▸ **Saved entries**
%%

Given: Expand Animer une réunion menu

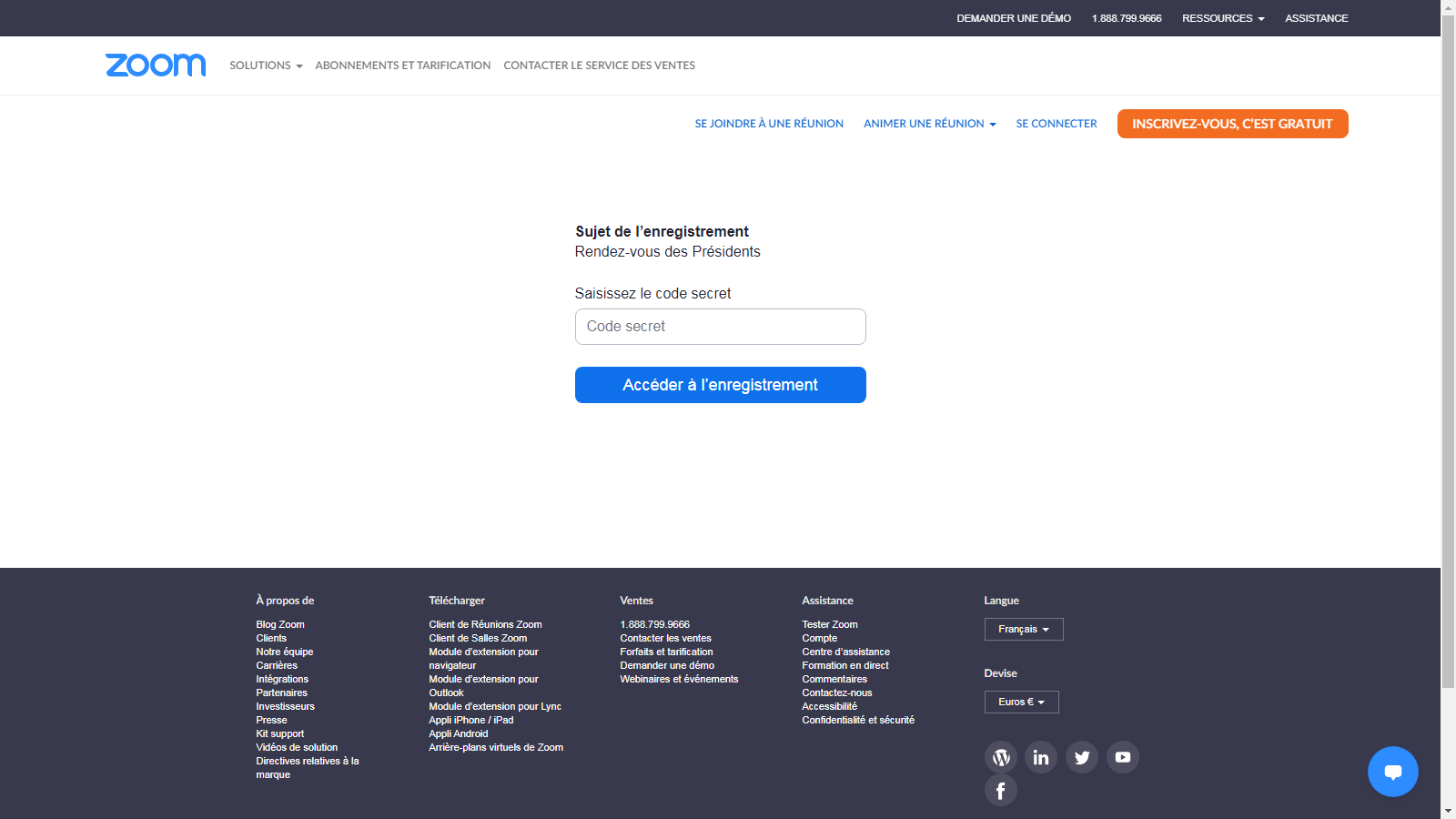Looking at the screenshot, I should point(929,124).
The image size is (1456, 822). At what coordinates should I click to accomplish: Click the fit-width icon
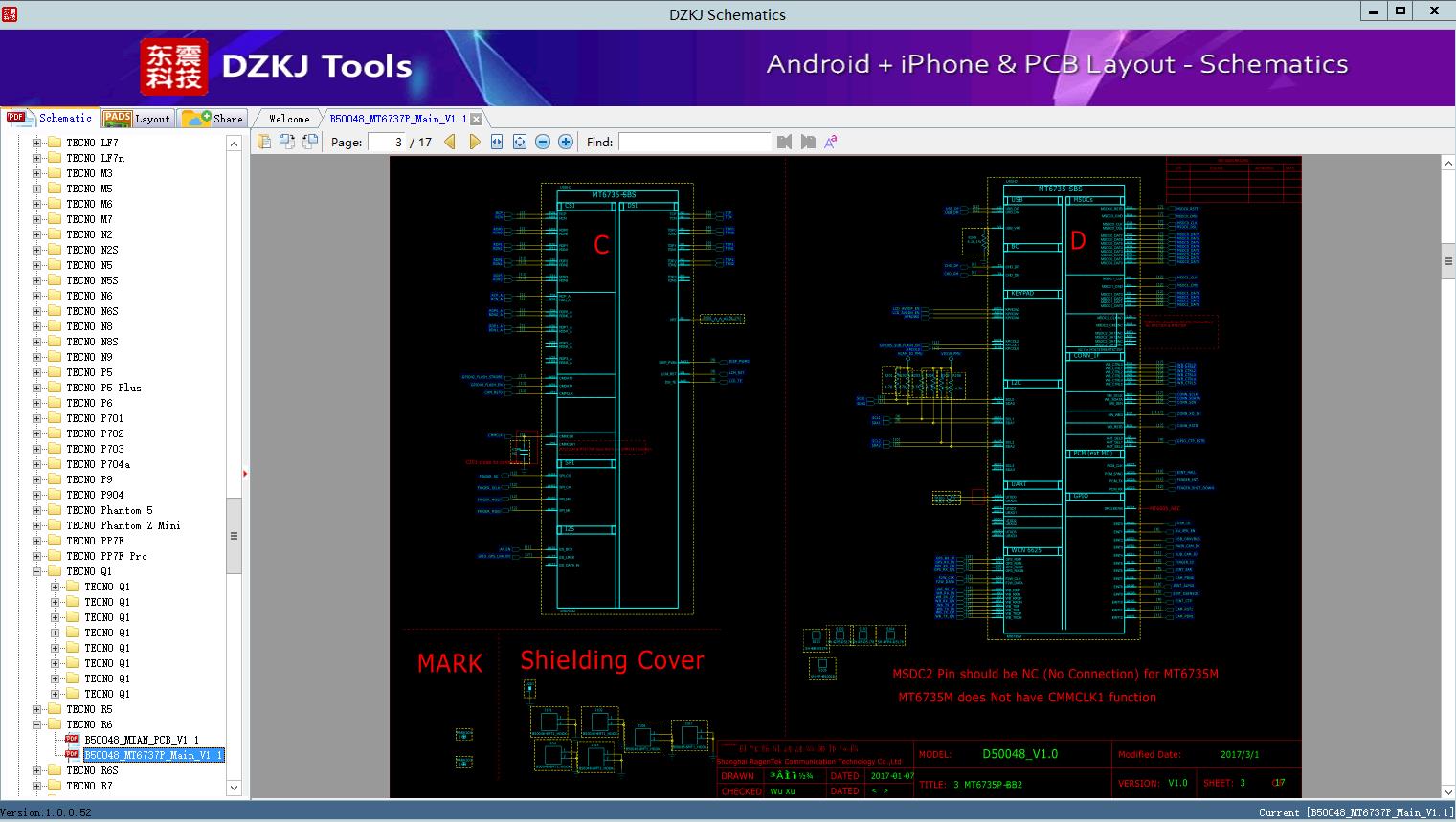[x=497, y=142]
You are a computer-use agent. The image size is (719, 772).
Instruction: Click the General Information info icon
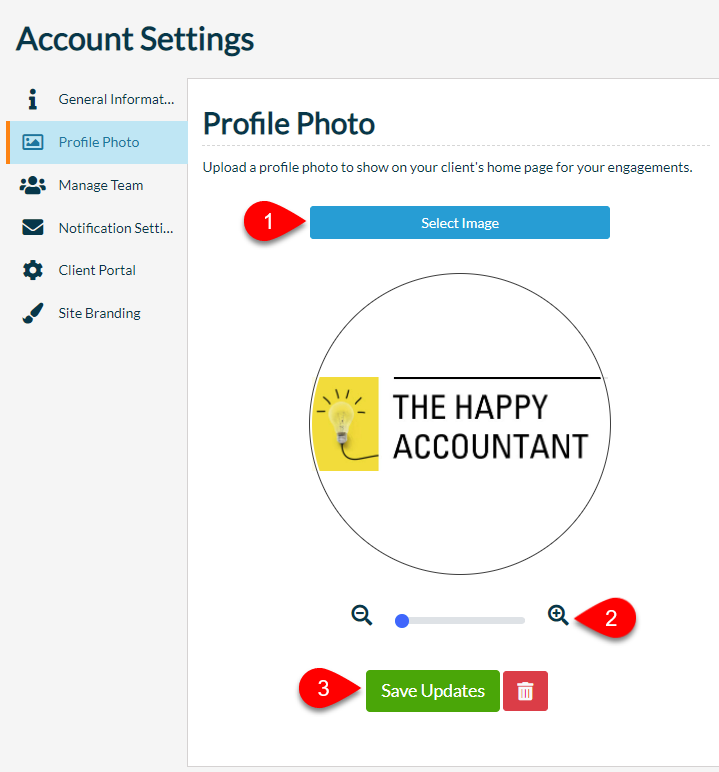click(33, 99)
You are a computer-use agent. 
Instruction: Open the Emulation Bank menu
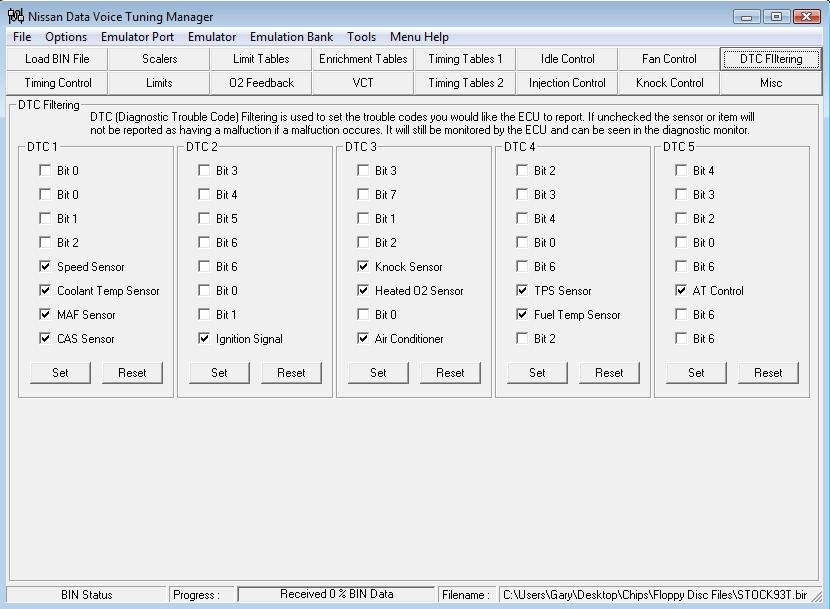click(x=291, y=37)
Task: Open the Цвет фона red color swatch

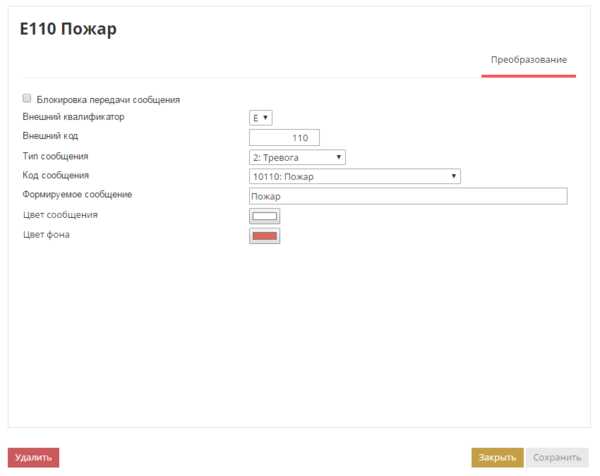Action: click(264, 236)
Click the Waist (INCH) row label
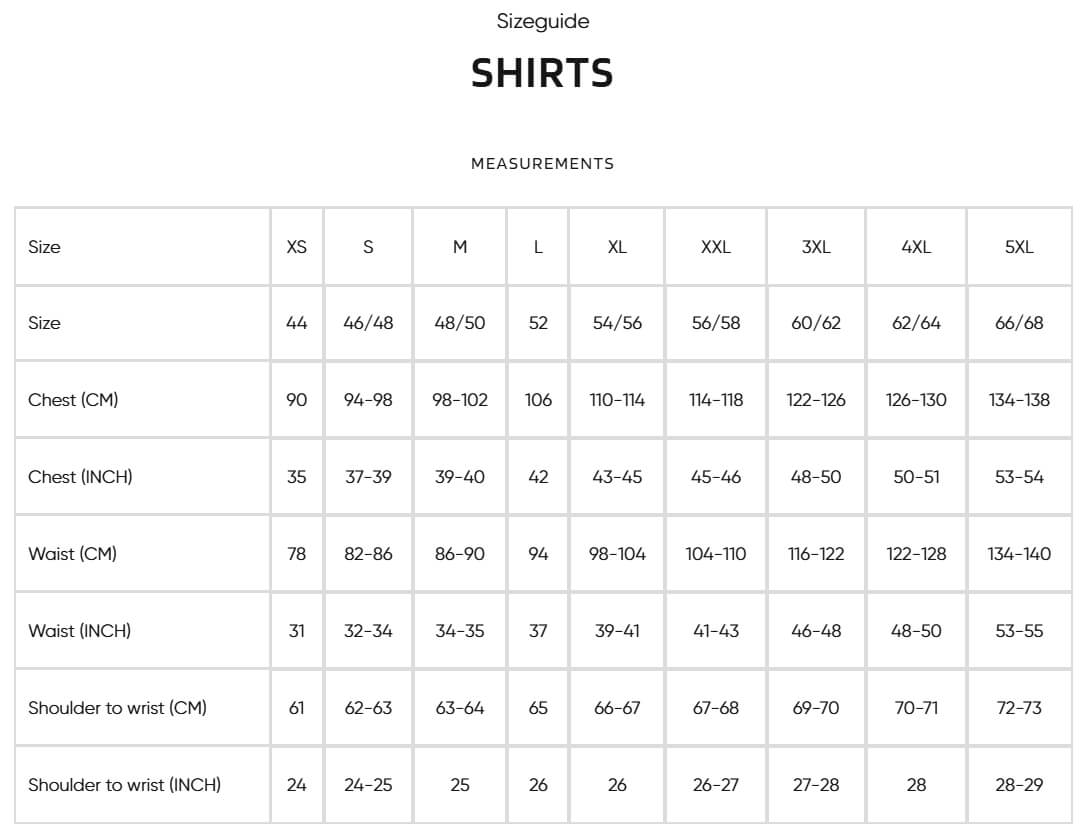 click(79, 631)
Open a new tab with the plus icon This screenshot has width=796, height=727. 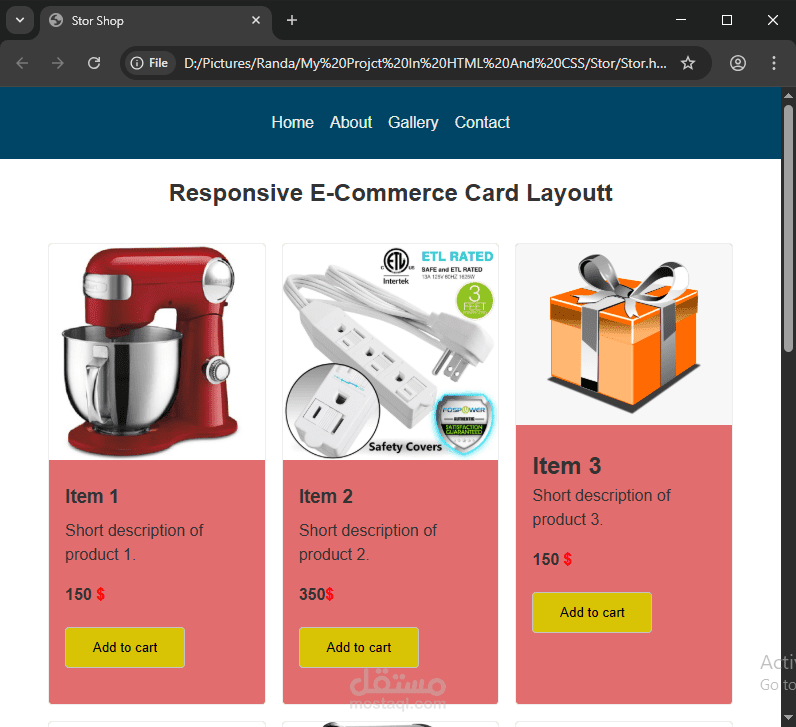tap(291, 20)
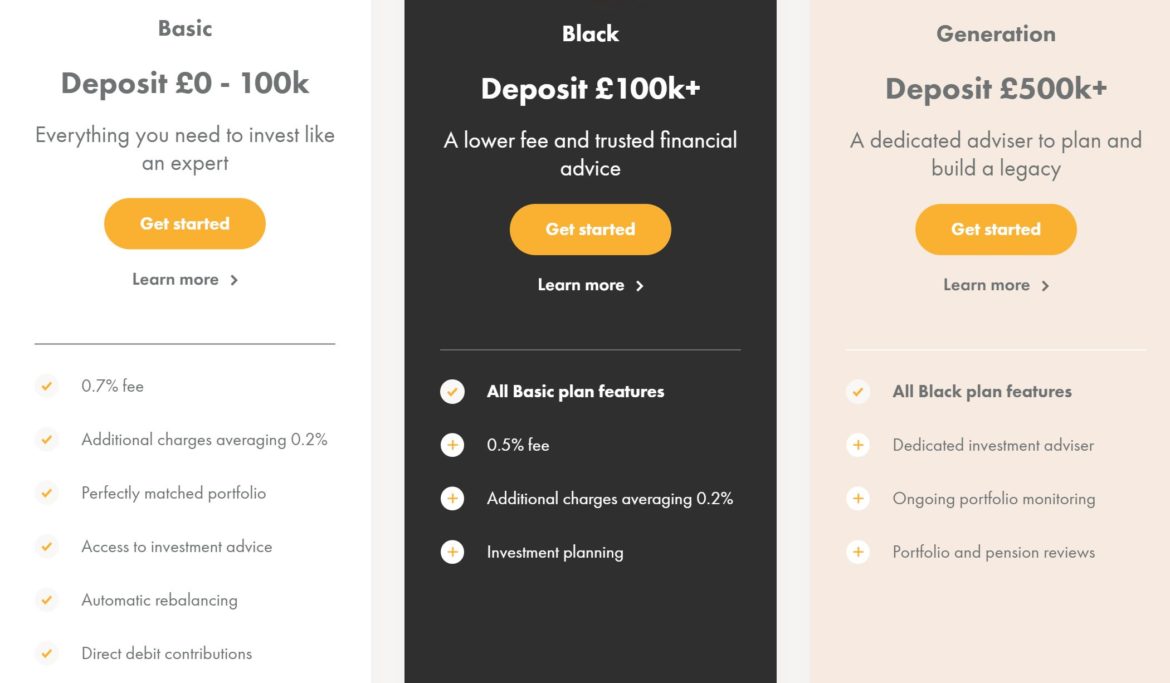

%%

▸ **PROBLEM DETAILS**
Within the entries above, find every line where the string "computer" occurs, and copy it.

▸ **EXERCISE SOLUTION**
You are a computer-use agent. The image size is (719, 772).
You are a computer-use agent. 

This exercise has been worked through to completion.